Which? challenges dietary supplements claims around reducing dementia risk
June 20 2016
Consumers’ association Which? has challenged dietary supplement products which suggest they can help improve brain health. In particular, they have raised concerns that products are suggesting they can help reduce the risk of dementia.
The Which? panel of experts including a dietitian, a GP and a professor of public health medicines, have looked at a number of services and products. They concluded that “there is no robust evidence that the vitamins, plant extracts and other ‘functional’ ingredients commonly used in these supplements can reduce the risk of dementia.”
Which? has reported one product’s claims to the Advertising Standards Authority, and has said the panel was also sceptical of online and in person tests and investigations that try to spot mild cognitive impairment. It says people using these may have to pay more than £1,000.

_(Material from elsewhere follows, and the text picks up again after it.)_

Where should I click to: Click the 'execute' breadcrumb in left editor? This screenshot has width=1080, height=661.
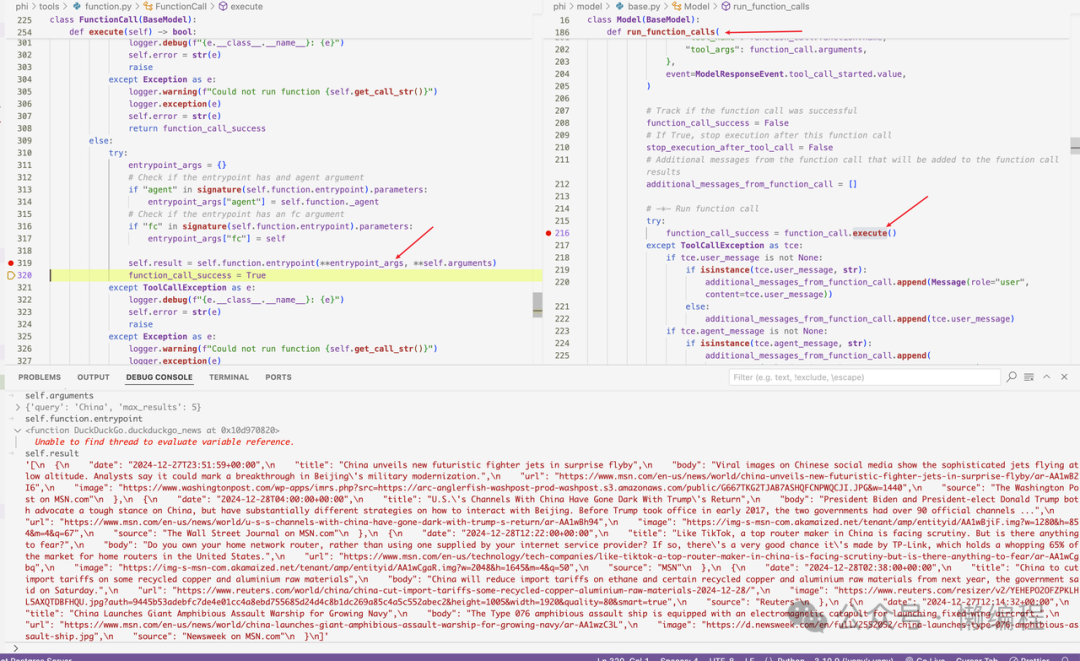coord(246,6)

Its review of products of products to avoid highlights four supplements and one app, saying the experts “do not believe the science doesn’t stack up.” Ingredients attributed to any brain function improvement but challenged by the panel included omega-3 fatty acids such as docosahexaenoic acid (DHA) at higher concentrations, Ginkgo biloba, B vitamins, and N-acetylcysteine.
“It’s unacceptable that some companies are preying on people’s fears, making claims they simply can’t back up,” said Which? Director of Policy and Campaigns Alex Neill. “For people worried about dementia our advice is you don’t need to spend time and money on expensive supplements or products, like online tests or apps. There are many alternative sources of free, independent information and advice that can help you to understand your options and next steps.”